Mungkin saja dulunya, teman-teman saya juga sudah suka memoles bibir mereka dengan gincu, tapi kadarnya lebih soft dan tidak terlalu mencolok, sehingga tidak terlalu jauh perbedaannya. Sekarang, mereka sudah semakin tampil berani dengan menggunakan warna gincu yang menyala. Merah bata, merah marun, pink, nude, peach, dan lain-lain. Yup, memang warna-warna tersebut sangat cocok sekali dengan warna kulit mayoritas orang Indonesia yang kuning langsat cenderung sawo matang. Jadi, ketika mereka menggunakan warna tersebut akan semakin kontras dan terlihat ngejreng…
Kok saya tahu? Oh, ya jelas… lha wong juga suka baca review make-up para beauty blogger. Baca doang, nggak bisa praktek. Hehehe.
[source]
Ya, make-up memang banyak ragamnya, termasuk gincu. Bahkan belakangan ini saya baru tahu kalau gincu itu memiliki berbagai jenis, tidak hanya lipstick saja. Seringnya kita menganggap bahwa gincu adalah lipstick, tapi ternyata lipstick adalah salah satu jenis gincu. Selain lipstick, ada pula yang disebut liptint, lipstain, lipliner, dan lip-lip yang lain. Semua fungsinya sama, untuk mewarnai bibir dengan beragam pilihan warna. Bedanya hanya cara menggunakan saja. Sayangnya, saya tidak bisa menjelaskan cara menggunakannya karena saya belum pernah pakai lip-lip hulabala tersebut, kecuali lipstick.
Nah, kalau dari pengamatan saya, kebanyakan teman-teman saya menggunakan lipstick warna merah menyala. Warna ini memang cocok kalau dipakai oleh mereka yang punya bibir tipis, supaya semakin terlihat menarik dan sensual.

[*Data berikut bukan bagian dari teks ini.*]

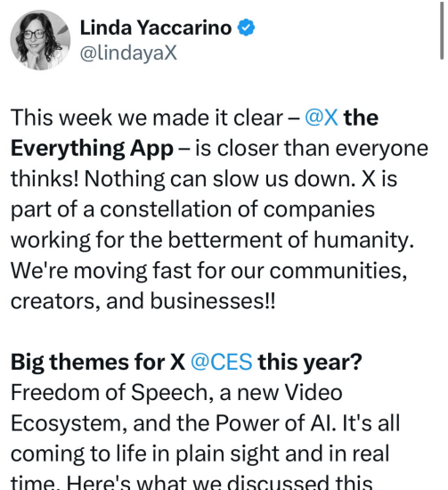This screenshot has height=490, width=448.
Task: Click the 'Big themes for X' heading
Action: pyautogui.click(x=98, y=363)
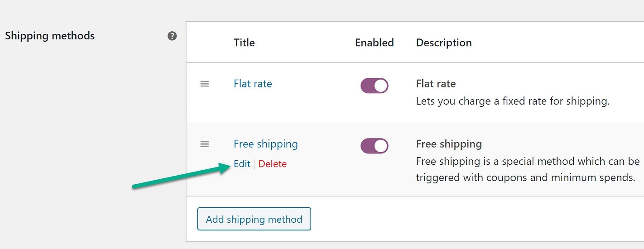Grab the Free shipping drag handle icon

[205, 144]
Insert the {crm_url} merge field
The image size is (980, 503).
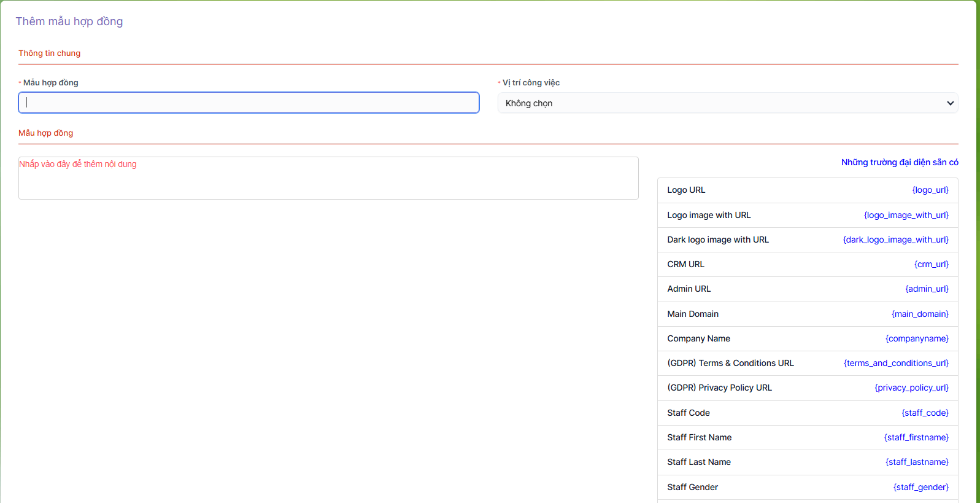click(931, 264)
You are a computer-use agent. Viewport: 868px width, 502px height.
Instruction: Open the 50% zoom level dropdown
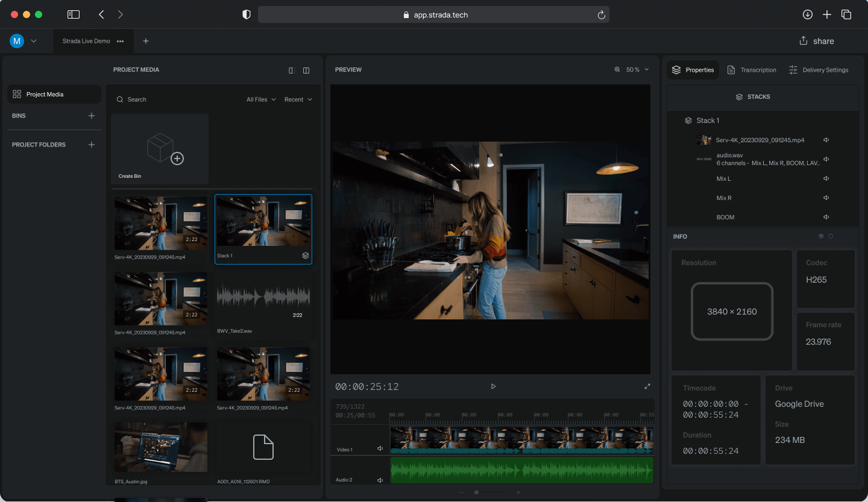coord(633,70)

Terlepas dari itu semua, saya sering berpikir, mengapa kebanyakan wanita suka sekali bermain dengan make-up, terutama pewarna bibir. Salah satu faktor yang mungkin adalah karena pengaruh lingkungan atau tren. Ketika teman yang lain menggunakan gincu dan tampak lebih menarik, maka ia akan cenderung ikut mencoba menggunakan gincu. Faktor lainnya, mungkin memang karena faktor internal dalam diri wanita tersebut.
Faktor internal itu adalah fitrah wanita yang ingin terlihat cantik. Salah satu cara agar terlihat cantik adalah dengan berdandan. Berdandan akan membuat wanita tampak lebih menarik, terutama di hadapan lawan jenis. Ya, kaum adam memang makhluk visual, tentu akan tertarik dengan keindahan yang mampu memanjakan visual mereka.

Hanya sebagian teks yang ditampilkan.